Exercise directions — What lines in the records below include the word "named"? Return each one.

Supplied material —
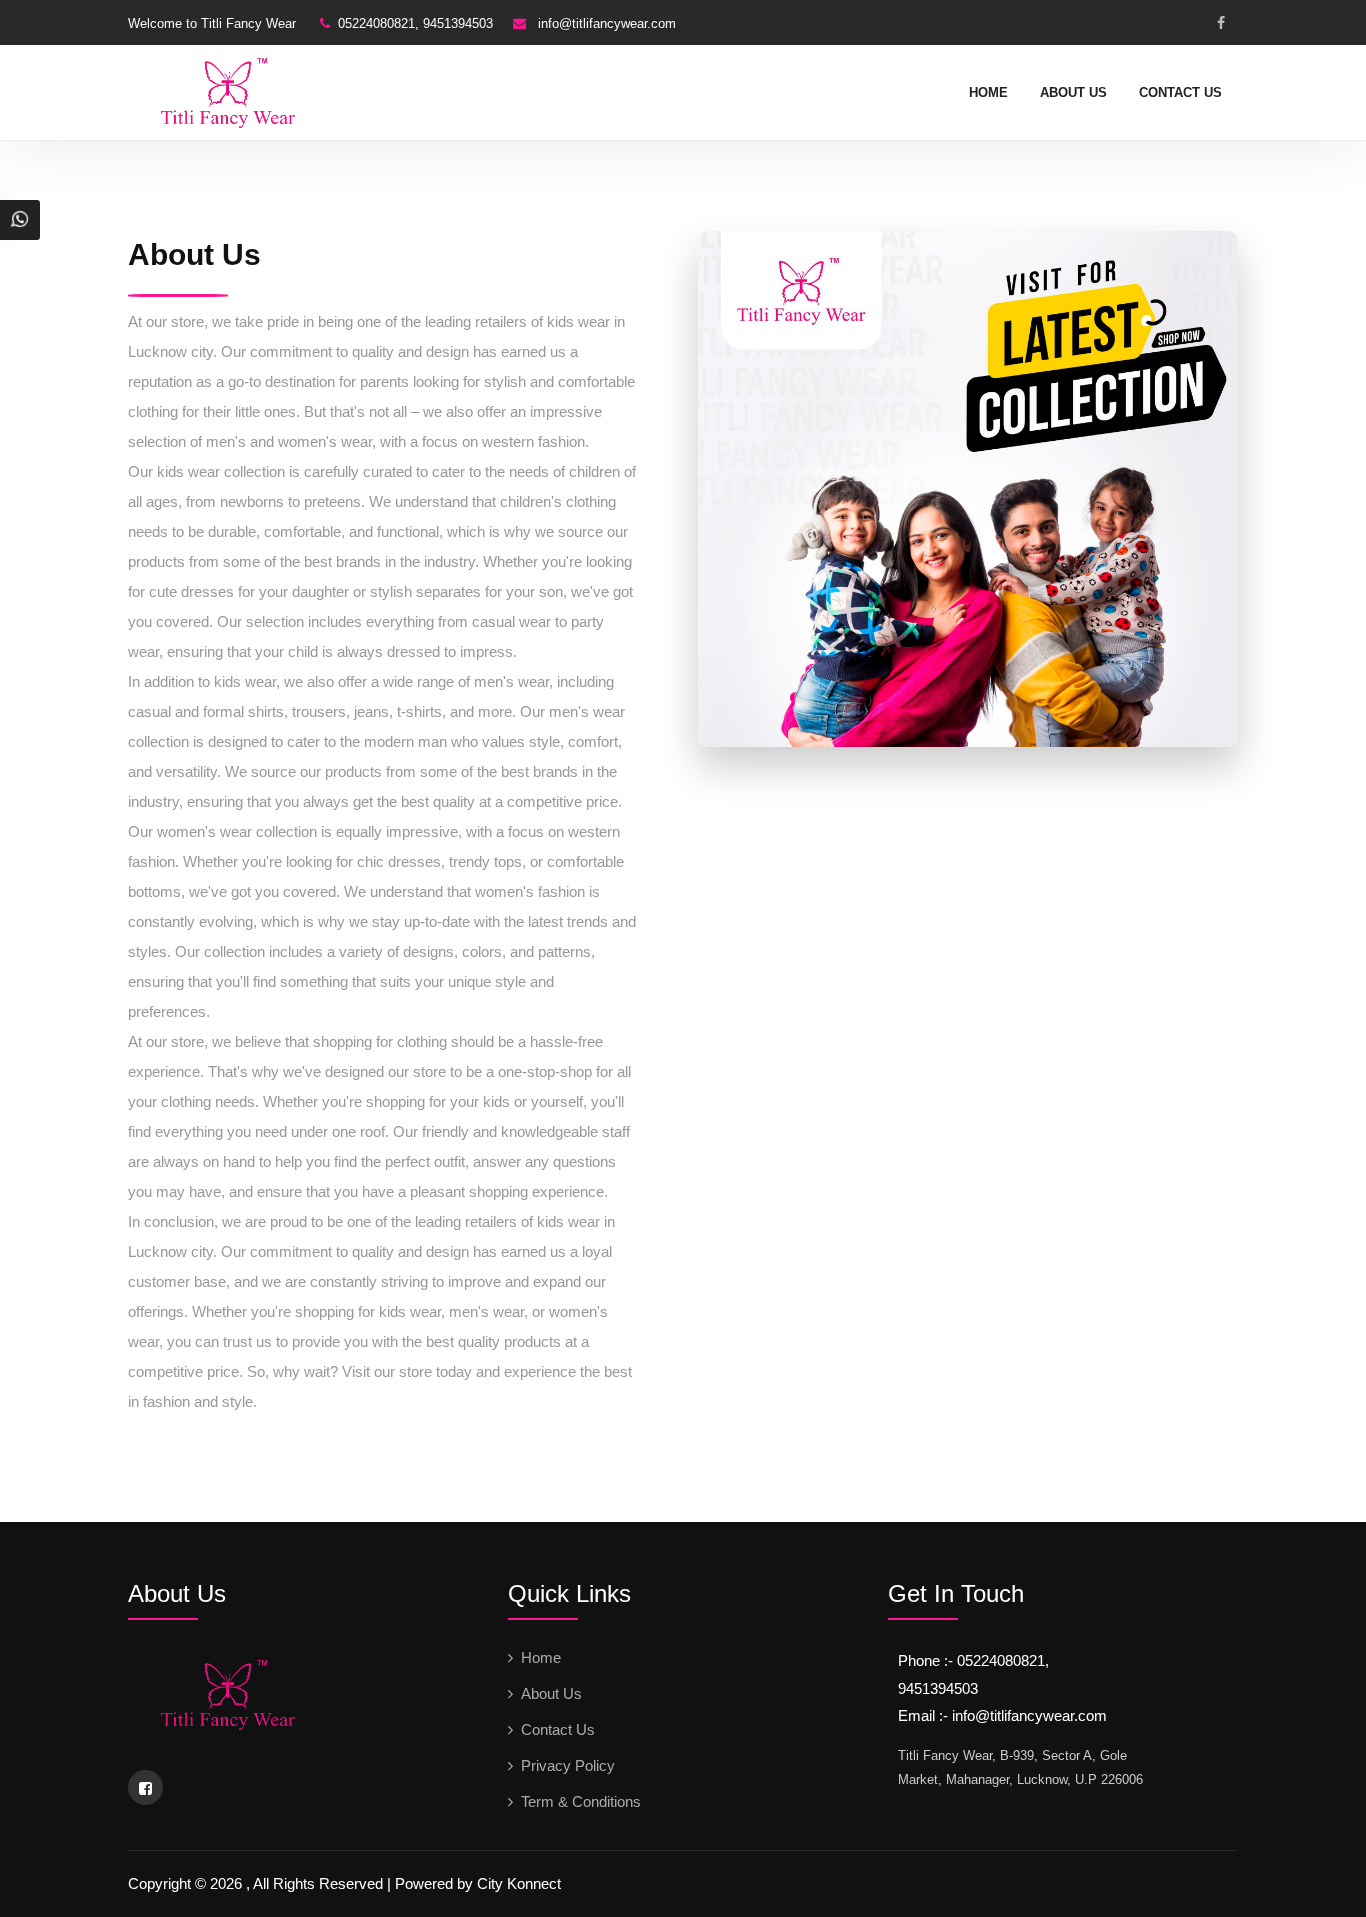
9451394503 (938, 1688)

...

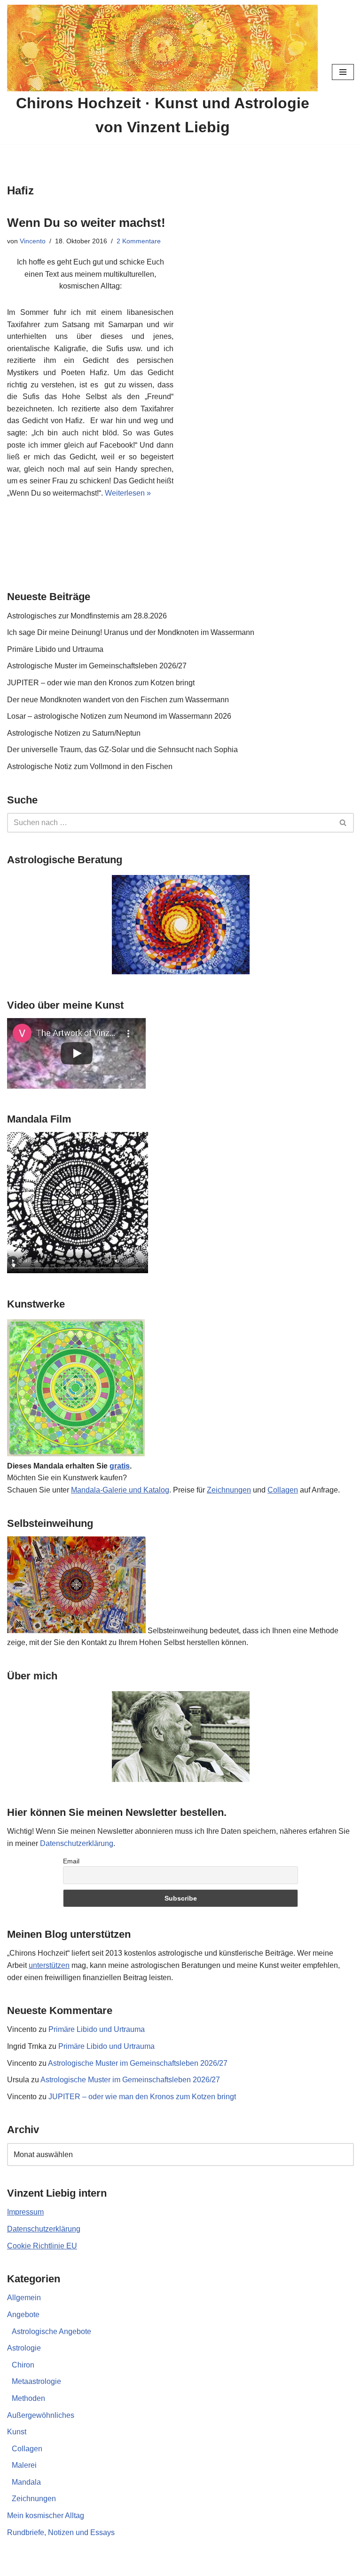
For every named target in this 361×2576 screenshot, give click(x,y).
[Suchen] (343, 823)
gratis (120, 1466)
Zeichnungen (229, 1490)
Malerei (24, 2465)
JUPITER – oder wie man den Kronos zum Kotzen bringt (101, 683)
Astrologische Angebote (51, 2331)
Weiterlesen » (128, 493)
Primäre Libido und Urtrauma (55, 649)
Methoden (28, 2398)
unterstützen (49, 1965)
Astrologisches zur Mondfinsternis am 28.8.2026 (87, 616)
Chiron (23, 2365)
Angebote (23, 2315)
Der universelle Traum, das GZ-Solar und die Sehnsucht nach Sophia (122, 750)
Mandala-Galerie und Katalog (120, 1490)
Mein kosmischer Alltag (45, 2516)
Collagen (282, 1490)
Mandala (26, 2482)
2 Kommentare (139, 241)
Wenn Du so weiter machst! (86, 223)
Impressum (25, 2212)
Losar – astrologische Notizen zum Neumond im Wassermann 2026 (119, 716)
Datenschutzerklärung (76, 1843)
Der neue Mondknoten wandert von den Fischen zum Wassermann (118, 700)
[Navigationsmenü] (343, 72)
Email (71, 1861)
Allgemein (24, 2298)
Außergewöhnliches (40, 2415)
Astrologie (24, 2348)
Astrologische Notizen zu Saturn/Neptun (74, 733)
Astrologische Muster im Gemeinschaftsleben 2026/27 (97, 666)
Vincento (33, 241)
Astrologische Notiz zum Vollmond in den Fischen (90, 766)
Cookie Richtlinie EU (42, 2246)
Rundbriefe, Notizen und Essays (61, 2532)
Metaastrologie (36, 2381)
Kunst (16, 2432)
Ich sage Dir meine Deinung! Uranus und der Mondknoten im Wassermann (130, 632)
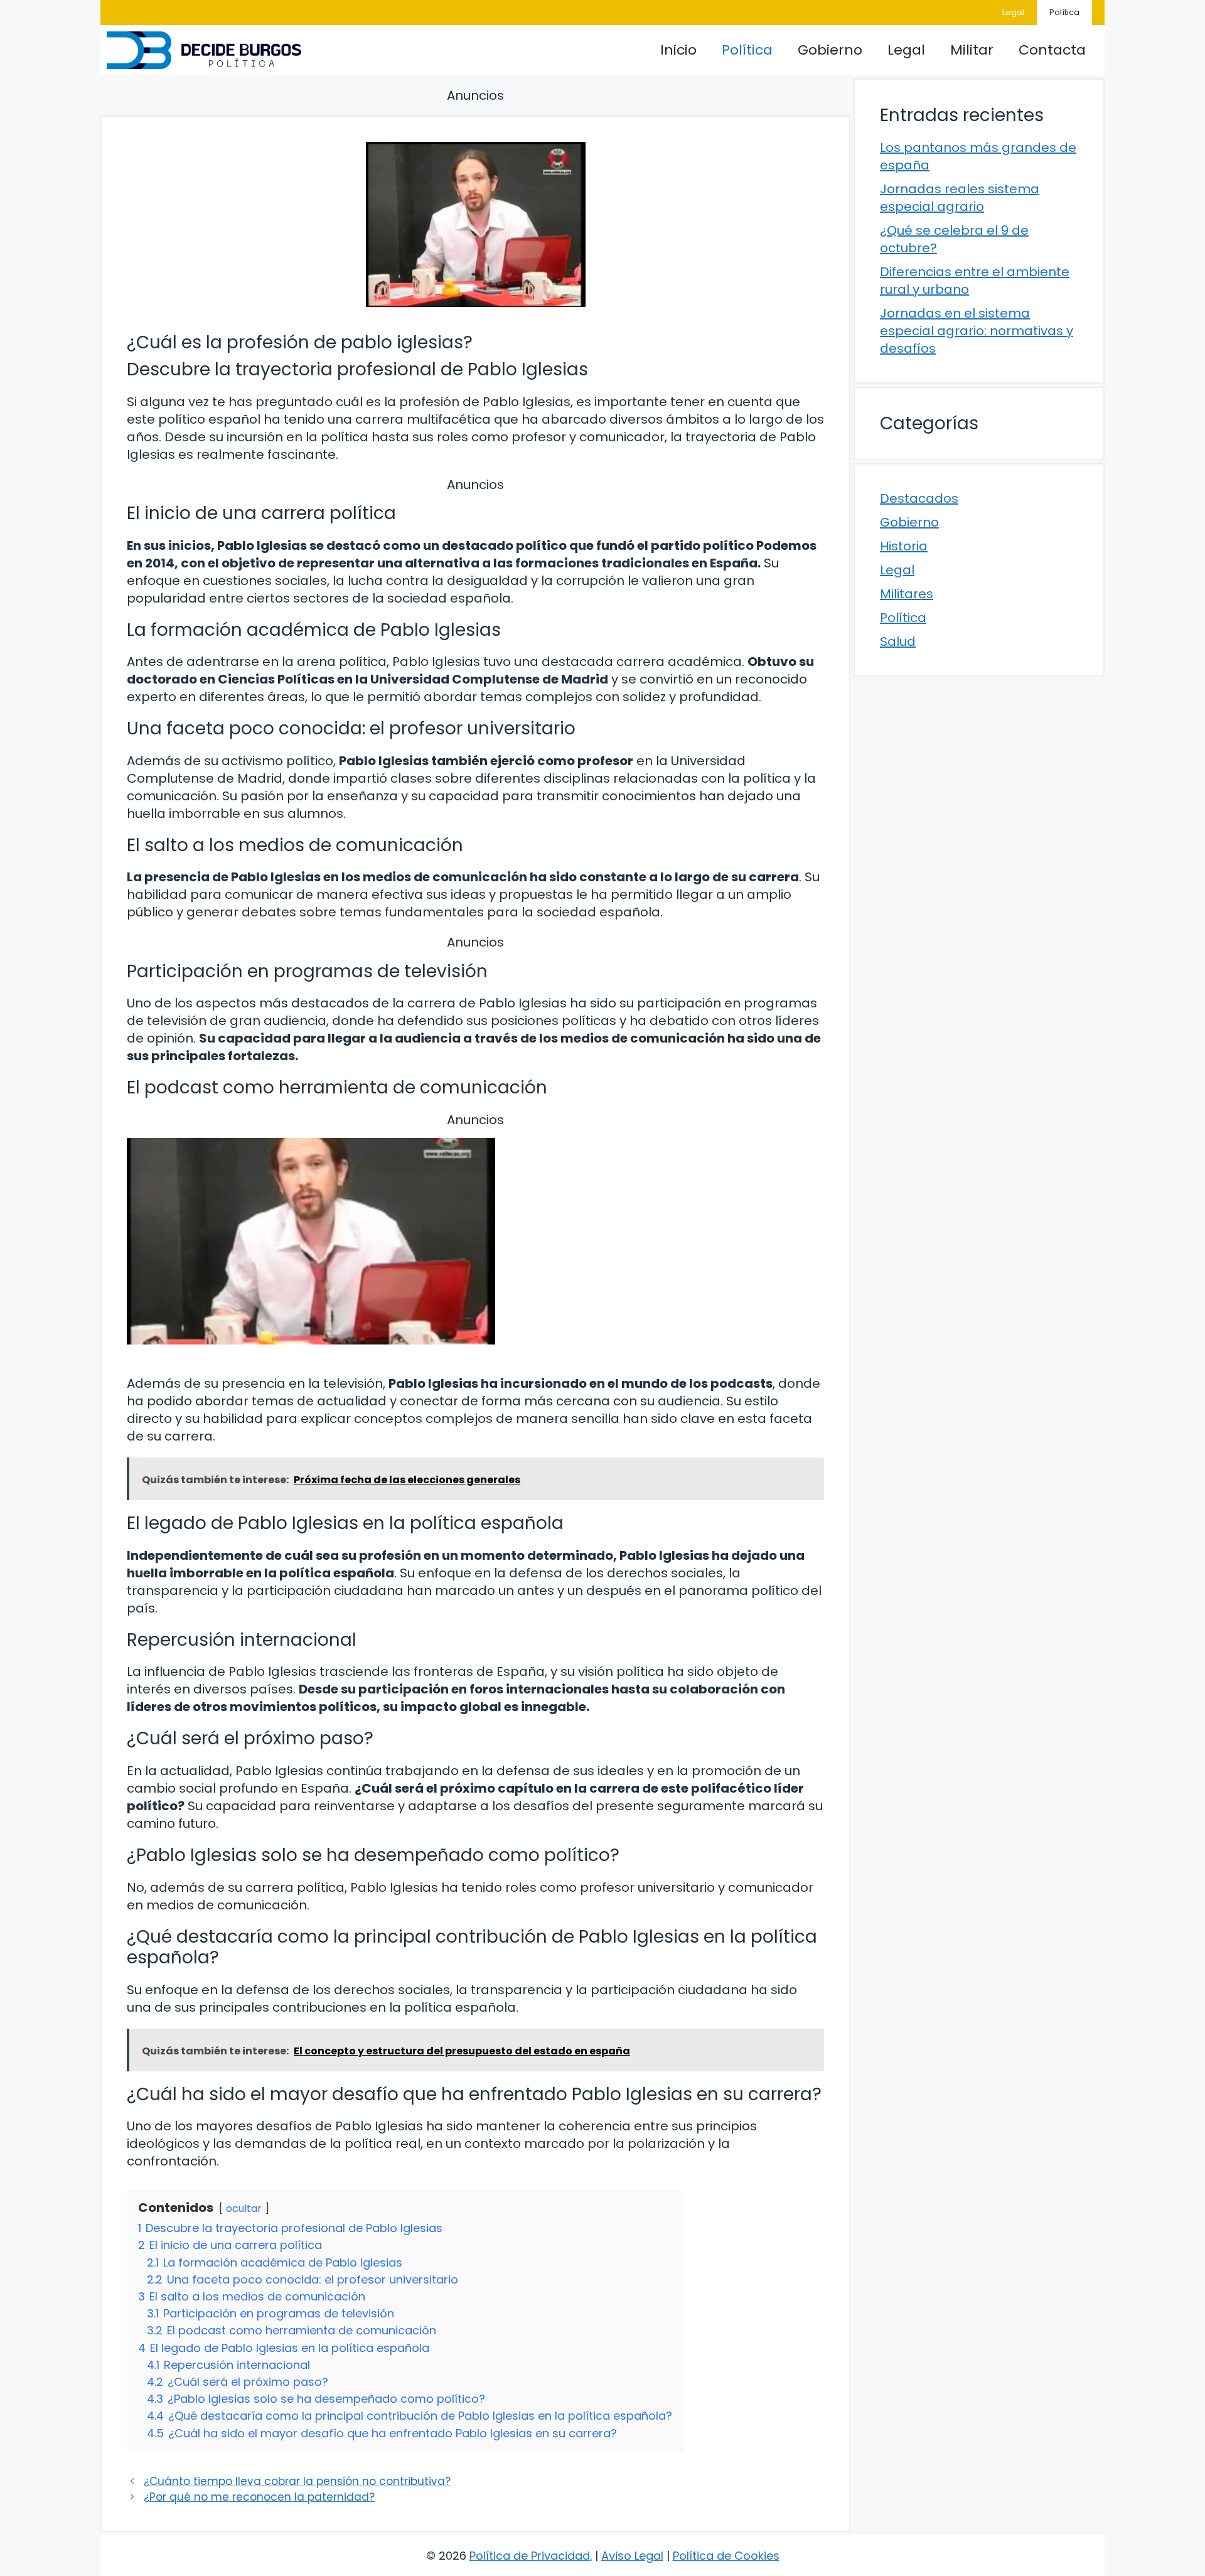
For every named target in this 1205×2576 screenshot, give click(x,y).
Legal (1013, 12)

Output for this task —
For every named target in this 361×2576 screenshot, give click(x,y).
For every named target in this 1205×2576 screenshot, give click(x,y).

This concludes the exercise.